I think we need languages optimized for isolation, without global anything and uncompilable without safety; and for readability. We need LLM oriented languages, meant to be read and not written. Like the author I think they'll look a lot more like Rust than anything else.

We should be programming them in structured natural language that expresses architecture, rather than details. Instead of application code, we also should be generating absurdly detailed and comprehensible test suites with that language, and ignoring the final implementation completely. The detailed architecture document, consisting of heavy commentary generated by the user (but organized and edited for consistency by the LLM in dialog with the user), and the test suite, should be the final product. Dropping it into any LLM should generate an almost identical implementation. That way, the language(s) can develop freely, and in a way oriented towards model usage, rather than having to follow humans who have to be retrained and reoriented after every change.

So maybe LLM-agnostic programming is what I'm asking for? I want LLM interactions to focus on making my intentions obvious, and clarifying things to whatever degree is necessary so it never has to really think about anything when generating the final product. I want the LLMs to use me as a context-builder. They can do the programming. Incidentally, this will obviously still take programmers because we know what is possible and what is not; like a driver feels their car as an extension of their body, although they're communicating with it through a wheel, three pedals, and a stick.*

Right now, LLMs are asking me what I want them to do too much. I want to tell them what I want them to do, and to have them probe the details of that until there's no place for them to make a mistake.

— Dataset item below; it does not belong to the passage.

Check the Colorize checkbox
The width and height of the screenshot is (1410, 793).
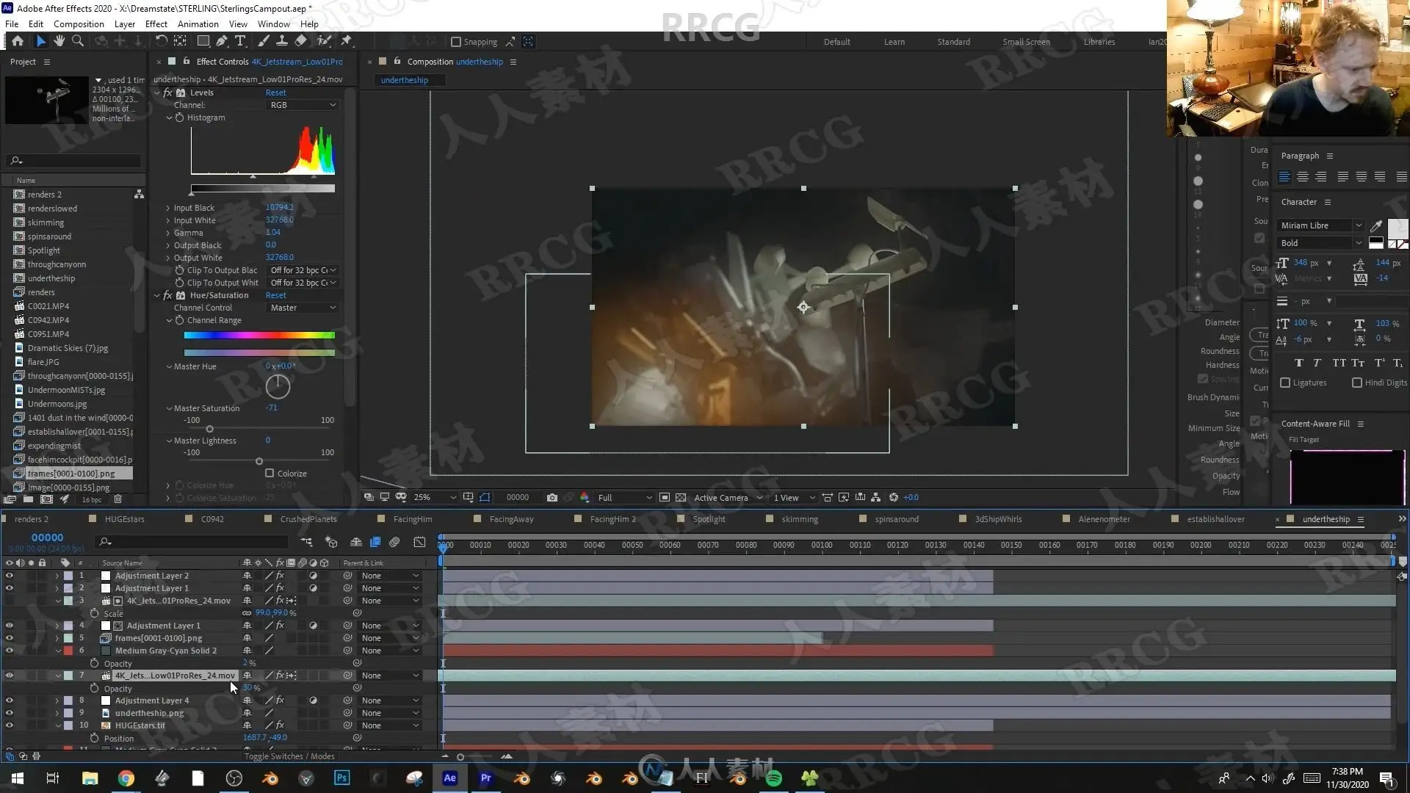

A "programmer" will be the one who sets the program.

[*] Imagine the alternative (it's easy) of a autonomous car that says "Do you want to go to the grocery store? Or maybe visit your mother?" Stay out of my business, car. I have an organizer for that. I'll tell you where I want to go.

razoorka•12m ago
I find it strange when programmers push the narrative that "we won't need to code anymore, just write in English."

If that's true, what's your value? You don't understand client needs better than a product manager. You don't have an exceptional product vision. You're essentially making yourself obsolete.

Your expertise currently lies in building systems, handling edge cases, optimizing performance, and avoiding technical debt. If that can be expressed in English prompts, anyone can do your job—PMs, analysts, business people.

A programmer who can't write code is just someone with ideas. There are millions of those, and they're worth $0. Programmers who cheerlead the idea that "90% of code will be AI-written" are digging their own graves. In 5 years, they won't be replaced by AI—they'll be replaced by people who can both code AND use AI effectively.

bgwalter•10m ago
I'm not sure why that is even a question? Should mathematics go back to Fermat style natural language?

“Cubum autem in duos cubos, aut quadratoquadratum in duos quadratoquadratos, et generaliter nullam in infinitum ultra quadratum potestatem in duas ejusdem nominis fas est dividere: cujus rei demonstrationem mirabilem sane detexi. Hanc marginis exiguitas non caperet.”

Code and math notations help you think. Notations aren't just for the computer.